Task goal.
Output the lines of the listing below exactly, starting at the line containing "This screenshot has height=784, width=1523." and stopping after the last line, with any pictures dropped.

═══ Material for the task ═══

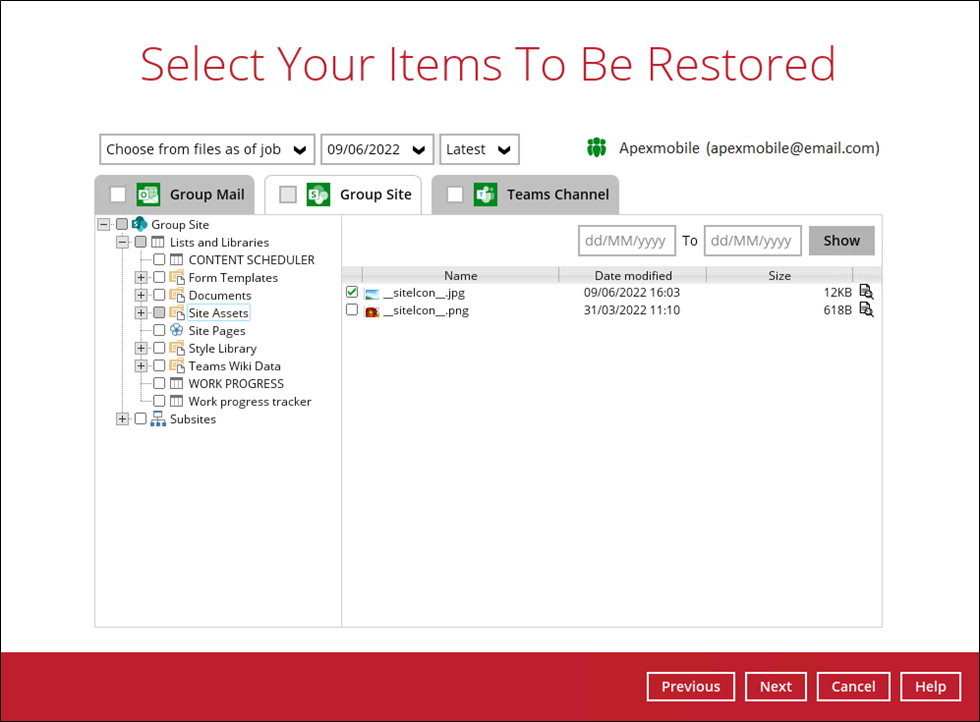Screen dimensions: 980x722
Task: Click the __siteIcon__.png file thumbnail icon
Action: [x=372, y=311]
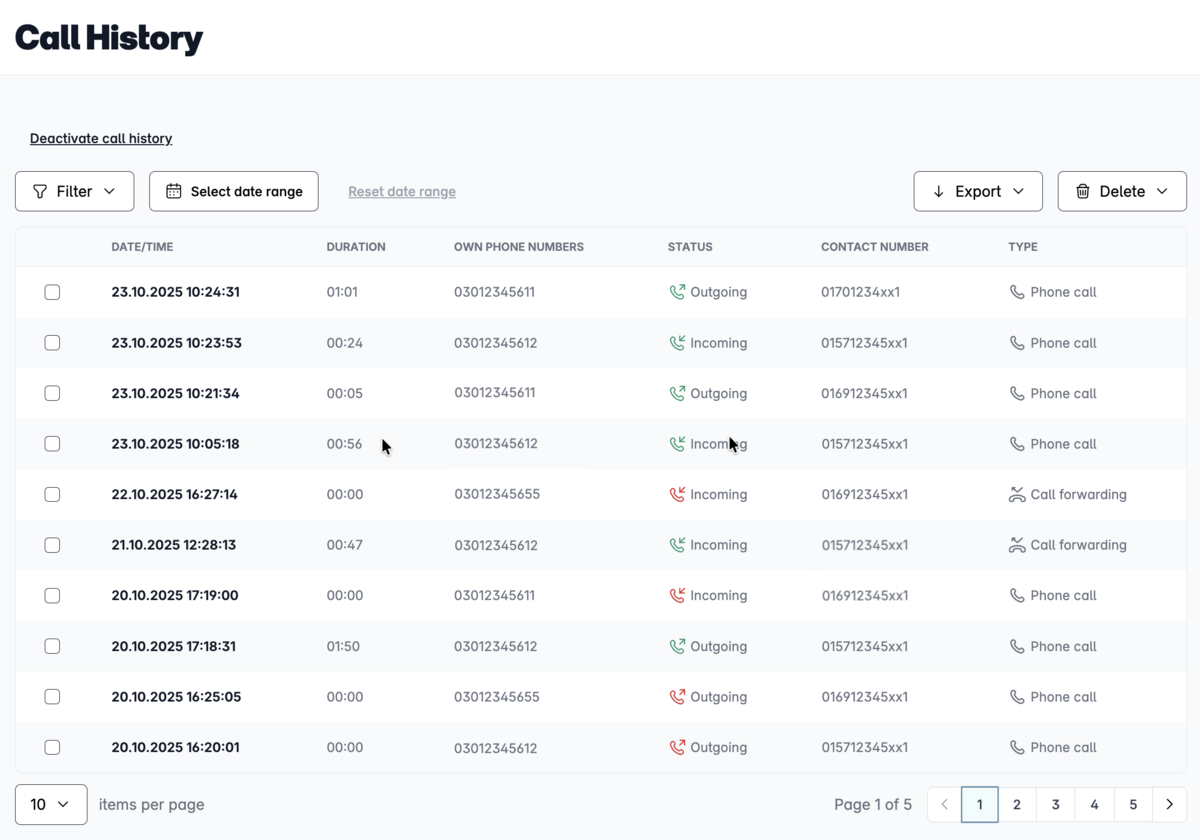Go to page 3 in pagination
The height and width of the screenshot is (840, 1200).
point(1055,804)
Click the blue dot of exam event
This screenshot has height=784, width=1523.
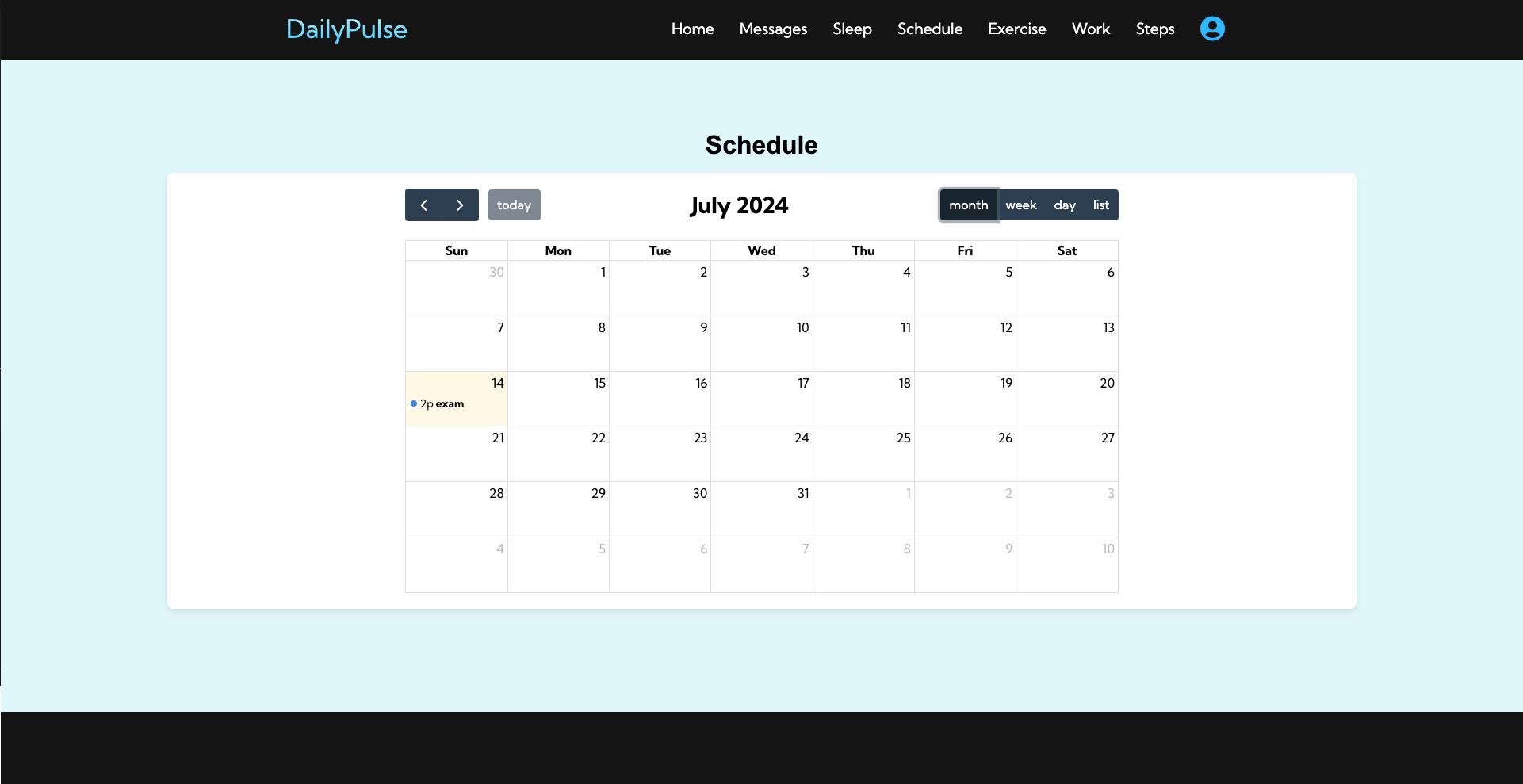click(x=414, y=404)
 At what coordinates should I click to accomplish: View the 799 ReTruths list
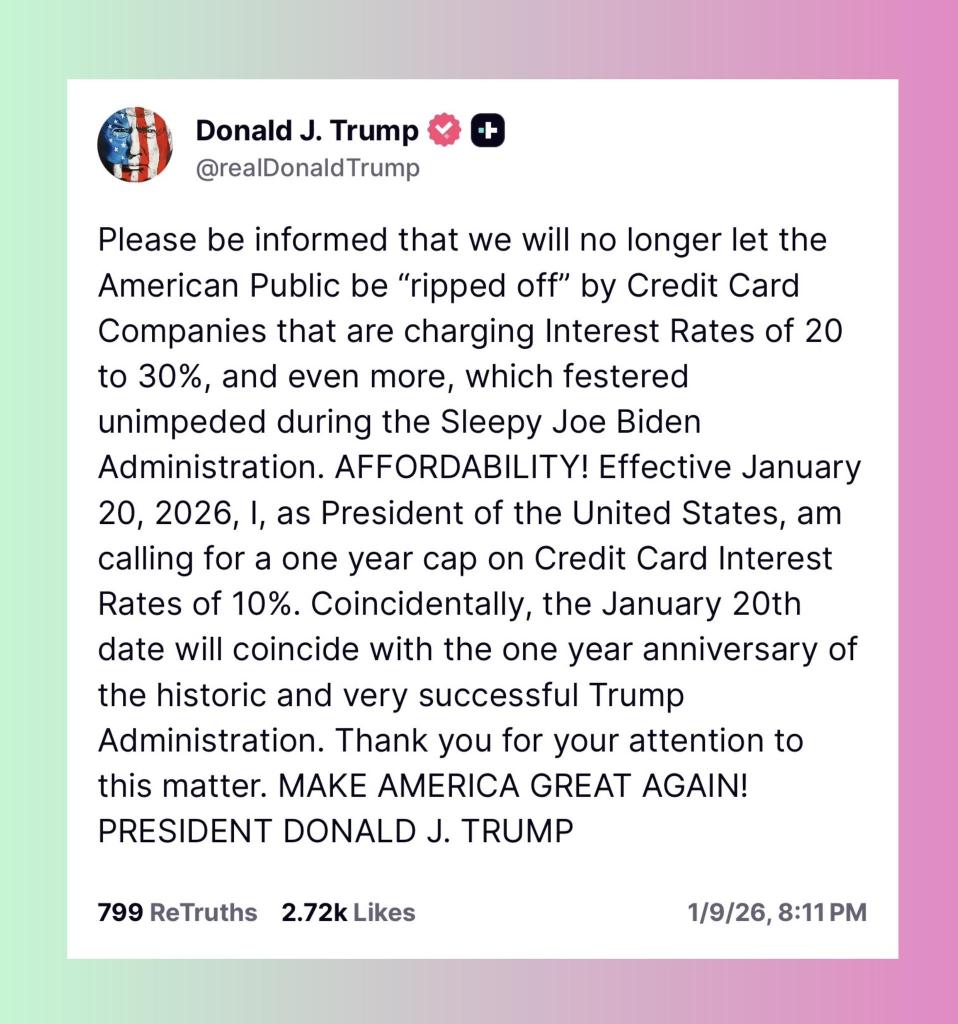177,912
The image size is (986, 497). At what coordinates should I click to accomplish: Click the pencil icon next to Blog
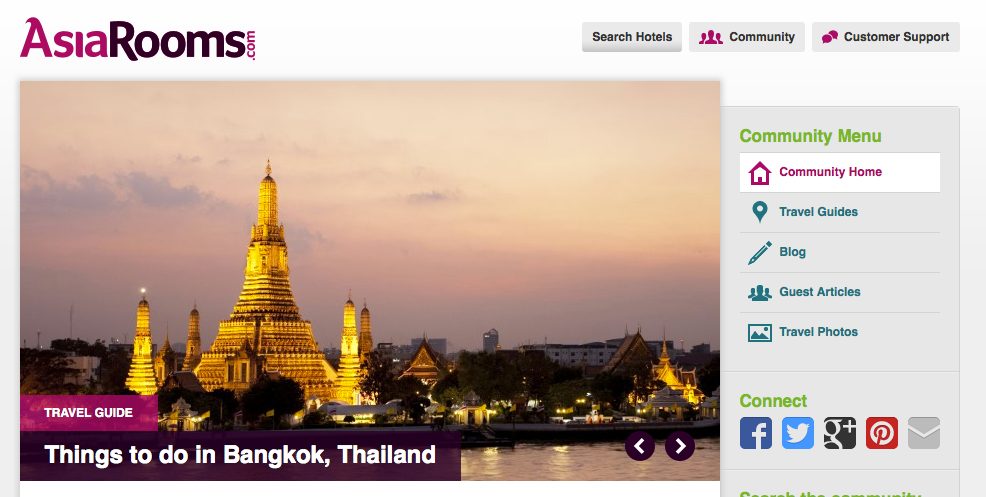[760, 252]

═══

The answer.
This screenshot has height=784, width=1523.
click(x=414, y=404)
 At what coordinates should I click to accomplish: View the 799 ReTruths list
177,912
The image size is (986, 497). At what coordinates should I click to accomplish: Click the pencil icon next to Blog
[760, 252]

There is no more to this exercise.